Reputation:
As a guitarist I have always wanted to develop my own recording, mixing software. I have some experience in Direct Sound, Windows Multimedia (waveOutOpen, etc). I realise that this will be a complex project, but is purely for my own use and learning, i.e. no deadlines! I intend to use C++ but as yet am unsure as the best SDK/API to use. I want the software to be extensible as I may wish to add effects in the future. A few prerequisites...
My initial thoughts are to use WMM and use the waveOutWrite function to play audio data. I guess this is essentially an audio streaming player. To try and keep things simpler, I will hard-code the sample rate to 16-bit, 44.1kHZ (the best sampling rate my sound card supports). What I need are some ideas, guidance on an overall architecture.
For example, assume my tempo is 60 BPM and time signature is 4/4. I want the metronome to play a click at the start of every bar/measure. Now assume that I have recorded a rhythm track. Upon playback I need to orchestrate (pun intended) what data is sent to the primary sound buffer. I may also, at some point, want to add instruments, drums (mainly). Again, I need to know how to send the correct audio data, at the correct time to the primary audio buffer. I appreciate timing is key here. What I am unsure of is how to grab correct data from individual tracks to send to the primary sound buffer.
My initial thoughts are to have a timing thread which periodically asks each track, "I need data to cover N milliseconds of play". Where N depends upon the primary buffer size.
I appreciate that this is a complex question, I just need some guidance as to how I might approach some of the above problems.
An additional question is WMM or DirectSound better suited for my needs. Maybe even ASIO? However, the main question is how, using a streaming mechanism, do I gather the correct track data (from multiple tracks) to send to a primary buffer, and keep minimal latency?
Any help is appreciated,
Many thanks
Karl
Thanks for the responses. However, my main question is how to time all of this, to ensure that each track writes appropriate data to the primary buffer, at the correct time. I am of course open to (free) libraries that will help me achieve my main goals.
Upvotes: 3
Views: 1821
Reputation: 6757
As you intend to support XP (which I would not recommend, as even the extended support will end next year) you really have no choice but to use ASIO. The appropriate SDK can be downloaded from Steinberg. In Windows Vista and above WASAPI Exclusive Mode might be a better option due to wider availability, however the documentation is severely lacking IMO. In any case, you should have a look at PortAudio which helps wrap these APIs (and unlike Juce is free.

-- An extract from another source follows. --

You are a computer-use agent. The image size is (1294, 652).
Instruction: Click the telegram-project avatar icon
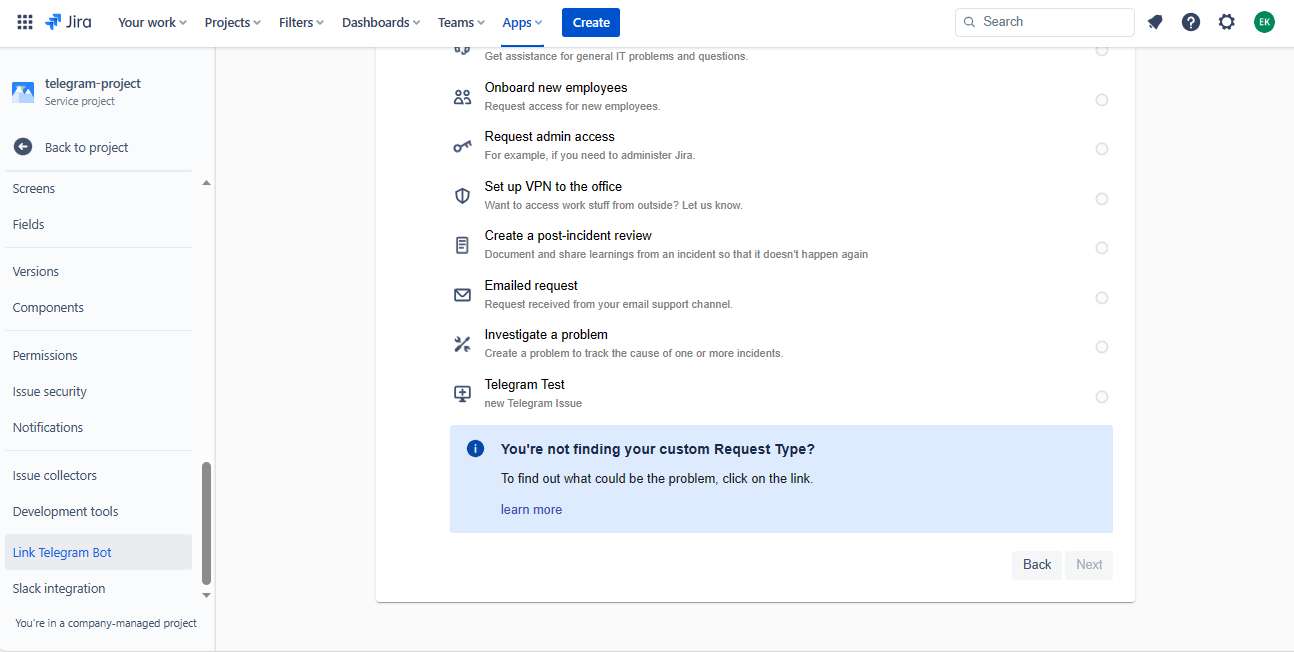click(23, 92)
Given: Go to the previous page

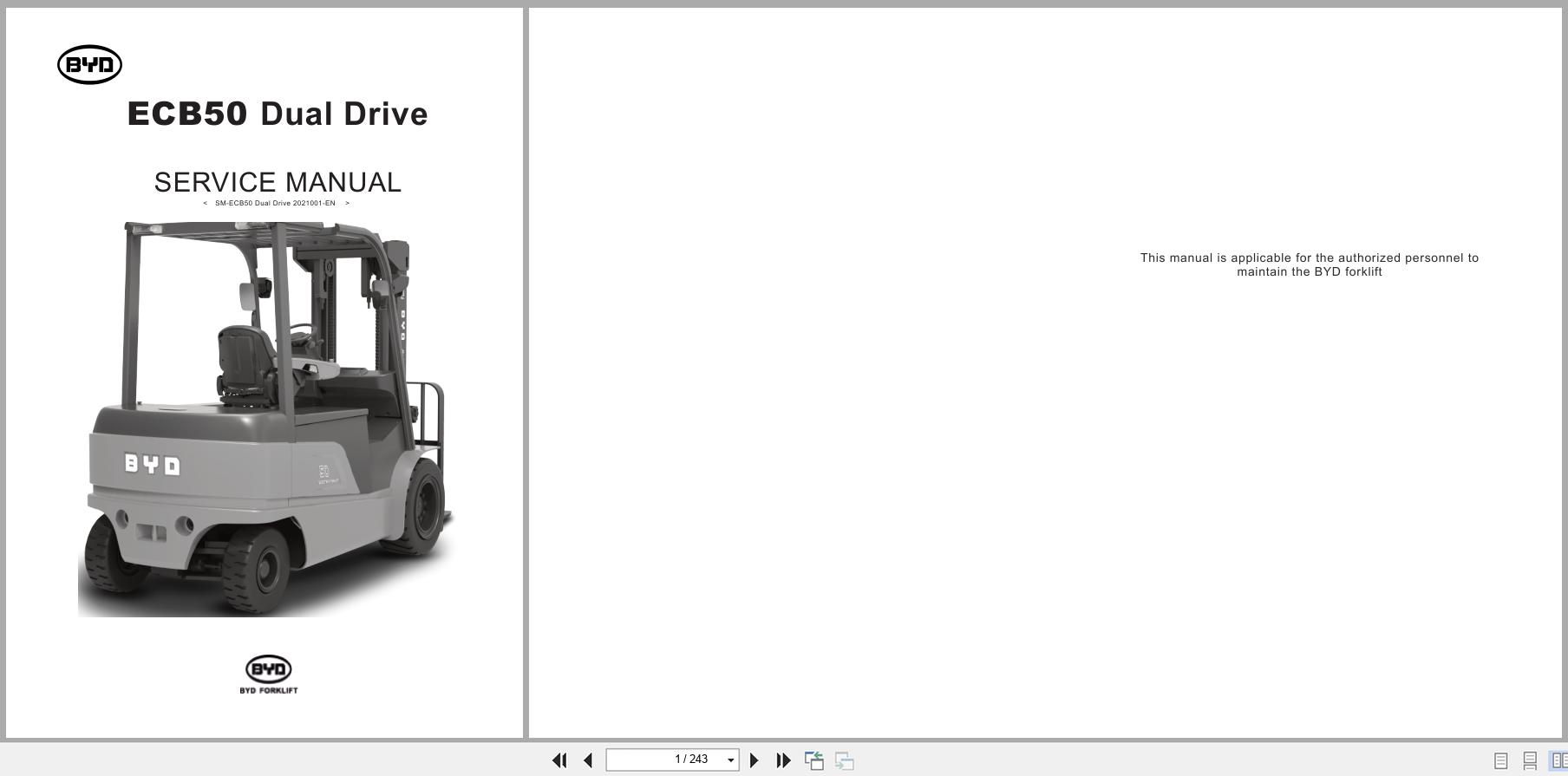Looking at the screenshot, I should click(x=588, y=760).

Neither WMM nor DirectSound nor XAudio 2 will be able to achieve sufficiently low latencies for realtime monitoring. Low-latency APIs usually periodically call a callback for each block of data.
As every callback processes a given number of samples, you can calculate the time from the sample rate and a sample counter (simply accumulate across callback calls). Tip: do not accumulate with floating point. That way lies madness. Use a 64 bit sample counter, as the smallest increment is always 1./sampleRate
.
Effectively your callback function would (for each track) call a getSamples(size_t n, float* out)

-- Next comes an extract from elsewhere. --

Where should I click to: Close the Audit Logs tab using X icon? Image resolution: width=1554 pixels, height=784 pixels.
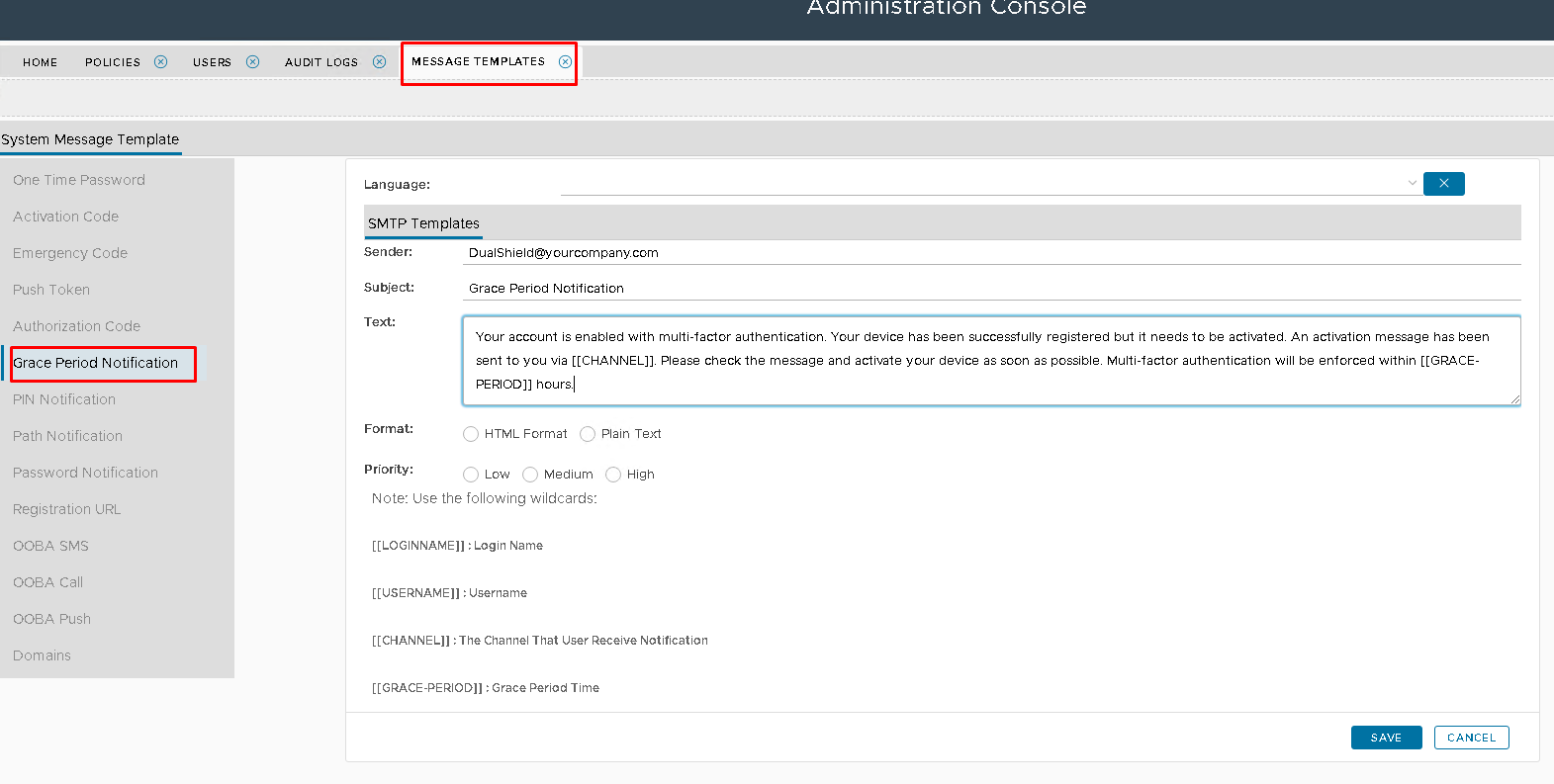coord(379,61)
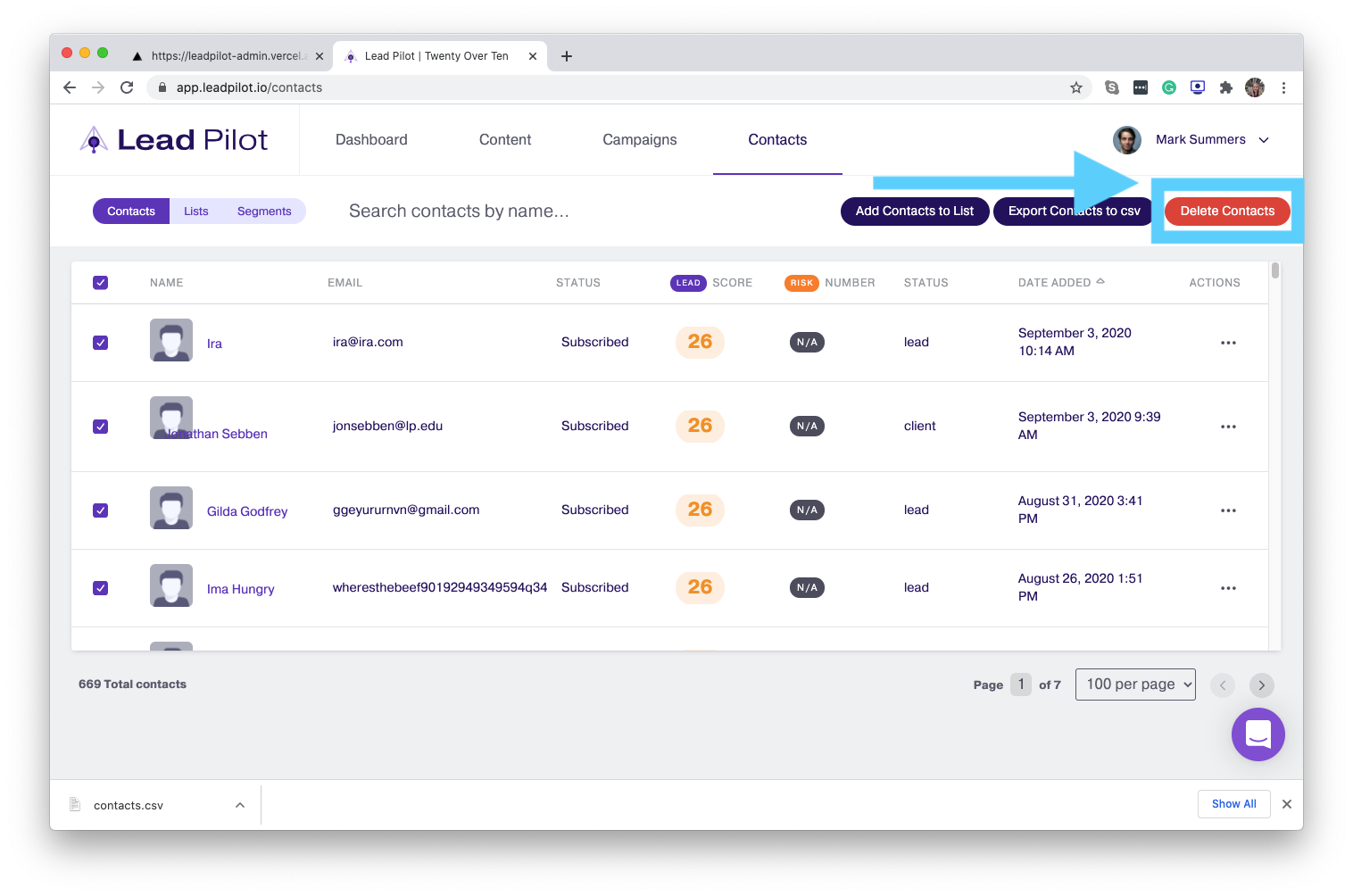The width and height of the screenshot is (1353, 896).
Task: Deselect Ima Hungry's checkbox
Action: 101,588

(or similar) method and sum up the results (i.e. mix them). Each individual track could would then have an integrated sample time to compute what is currently required. For periodic things (infinite waves, loops, metronomes) you can easily calculate the number of samples per period and have a modulo counter. That would lead to rounded periods, but as mentioned before, floating point accumulators are a no-no, they can work ok for periodic signals though.

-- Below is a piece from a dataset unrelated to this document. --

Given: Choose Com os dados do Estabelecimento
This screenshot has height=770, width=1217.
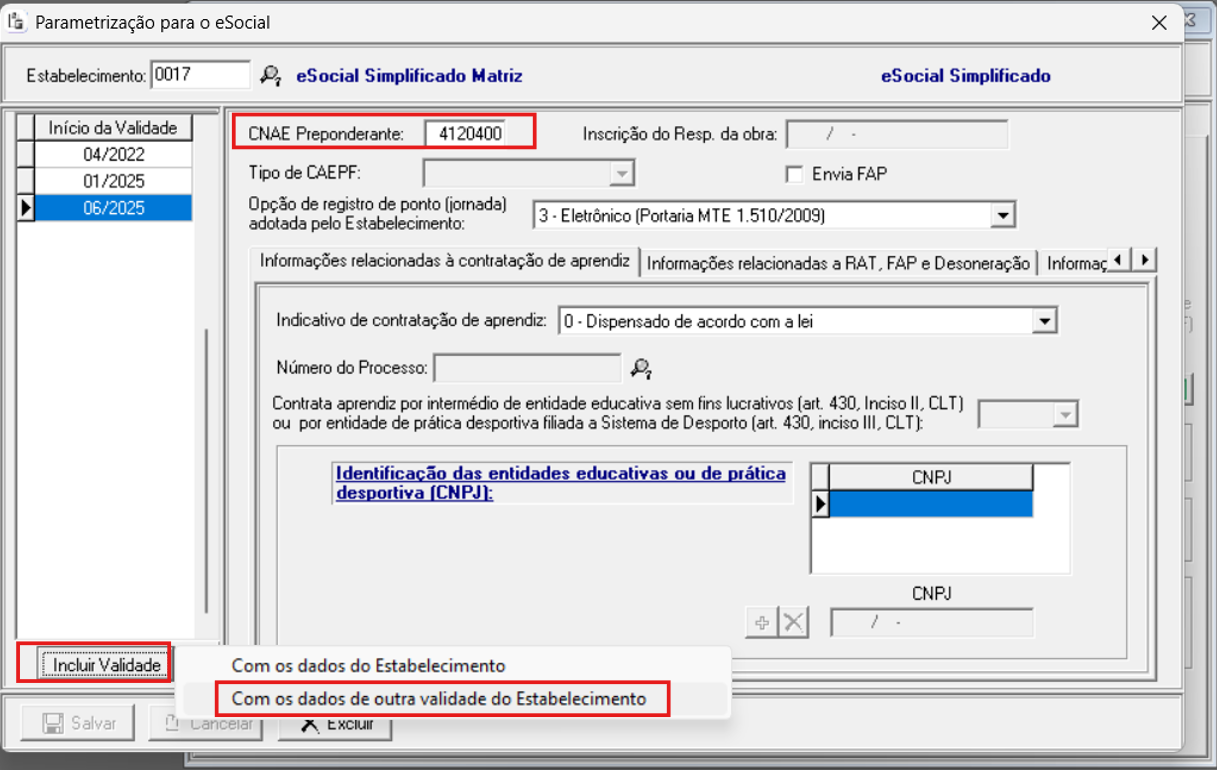Looking at the screenshot, I should [x=368, y=666].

In the case of the metronome example you might have a waveform "click.wav" with n
samples and a period of m
samples. Your counter periodically goes from 0
to m-1
and as long as the counter is less than n
you play the corresponding sample of your waveform. For example a simple metronome that plays a click each beat could look something like this:
class Metronome
{
std::vector<float> waveform;
size_t counter, period;
public:
Metronome(std::vector<float> const & waveform, float bpm, float sampleRate) : waveform(waveform), counter(0)
{
float secondsPerBeat = 60.f/bpm; // bpm/60 = bps
float samplesPerBeat = sampleRate * secondsPerBeat;
period = (size_t)round(samplesPerBeat);
}
void getSamples(size_t n, float* out)
{
while(n--)
{
*out++ = counter < waveform.size() ? waveform[counter] : 0.f;
counter += 1;
counter -= counter >= period ? period : 0;
}
}
};
Furthermore you could check the internet for VST/AU Plugin programming tutorials, as these have the same "problem" of determining time from the number of samples.
Upvotes: 2
Reputation: 9159
As you've discovered, you are entering a world of pain. If you're really building audio software for Windows XP and expect low latency, you'll definitely want to avoid any audio API provided by the operating system, and do as almost all commercial software does and use ASIO. Whilst things got better, ASIO isn't going anyway any time soon.
To ease you pain considerably, I would recommend having a look at Juce, which is a cross-platform framework for building both audio host software and plugins. It's been used to build many commercial products.
They've got many of the really nasty architectural hazards covered, and it comes with examples of both host applications and plug-ins to play with.